Citing our decision in In the Matter of Cahill, 245 N.J. Super. 397 (App. Div. 1991), Walden claims that the Commission "failed to consider, or apply, the statutory prerequisite of 'reasonable accommodation' in both State and federal law for persons with disabilities." We acknowledge Cahill's recognition that "where feasible an employer should afford an opportunity for rehabilitation to an employee handicapped by substance abuse." Id. at 401. However, in this case, Walden produced no evidence that he suffered from a disability, and, more importantly, Paterson accorded him an opportunity "for rehabilitation" by placing him on probation and ordering him to attend counseling. Despite these efforts, less than one year later, Walden again drove while intoxicated.
Lastly, Walden's arguments that the ALJ erroneously concluded having a valid driver's license was a prerequisite for the position of firefighter, and that she erroneously relied upon his driver's abstract to conclude he had repeatedly violated the motor vehicle laws, are of no moment. Neither the ALJ nor the Commission concluded that Walden violated N.J.A.C. 4A:2-2.3(a)(3) (inability to perform duties).
Moreover, regardless of whether Walden committed any other violations of the motor vehicle laws, as the Commission noted, it was undisputed that he was guilty of multiple violations of N.J.S.A. 39:4-50. "[A] finding of misconduct . . . 'may be based merely upon the violation of the implicit standard of good behavior which devolves upon one who stands in the public eye as an upholder of that which is morally and legally correct.'" Karins v. City of Atl. City, 152 N.J. 532, 555 (1998) (quoting Hartmann v. Police Dep't of Ridgewood, 258 N.J. Super. 32, 40 (App.
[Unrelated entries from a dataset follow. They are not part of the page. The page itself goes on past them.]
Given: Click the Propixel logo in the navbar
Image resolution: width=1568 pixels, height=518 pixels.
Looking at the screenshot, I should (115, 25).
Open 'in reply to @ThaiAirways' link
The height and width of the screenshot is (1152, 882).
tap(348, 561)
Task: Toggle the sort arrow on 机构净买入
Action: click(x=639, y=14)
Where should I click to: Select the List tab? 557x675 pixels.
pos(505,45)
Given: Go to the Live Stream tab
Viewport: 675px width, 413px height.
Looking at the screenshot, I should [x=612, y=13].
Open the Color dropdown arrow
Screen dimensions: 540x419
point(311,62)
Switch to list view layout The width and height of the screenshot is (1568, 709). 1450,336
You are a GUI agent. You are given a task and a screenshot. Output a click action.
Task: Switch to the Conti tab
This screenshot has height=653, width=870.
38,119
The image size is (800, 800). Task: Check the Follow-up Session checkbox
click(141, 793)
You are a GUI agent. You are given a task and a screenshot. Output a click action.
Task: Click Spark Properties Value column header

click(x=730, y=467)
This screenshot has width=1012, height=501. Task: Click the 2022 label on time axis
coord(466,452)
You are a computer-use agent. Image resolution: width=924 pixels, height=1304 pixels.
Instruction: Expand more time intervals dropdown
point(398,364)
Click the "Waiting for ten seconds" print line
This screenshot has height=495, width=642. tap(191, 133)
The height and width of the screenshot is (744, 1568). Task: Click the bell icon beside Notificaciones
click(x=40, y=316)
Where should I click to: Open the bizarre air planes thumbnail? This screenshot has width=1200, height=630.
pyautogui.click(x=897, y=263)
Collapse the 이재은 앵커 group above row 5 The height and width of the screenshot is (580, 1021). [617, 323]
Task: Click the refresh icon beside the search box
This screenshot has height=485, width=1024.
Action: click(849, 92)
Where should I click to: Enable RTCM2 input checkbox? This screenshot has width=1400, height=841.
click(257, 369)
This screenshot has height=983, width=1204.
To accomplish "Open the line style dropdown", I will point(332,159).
Div. 1992)). "Not only must firefighters fight fires, but they must also display a certain level of discipline and an ability to work well within the community." Id. at 557. Removing Walden from his position as a firefighter after two convictions for DWI within one year of each other, and within a short time after joining the fire department, does not "shock the court's sense of fairness." Herrmann, supra, 192 N.J. at 29 (quotations omitted).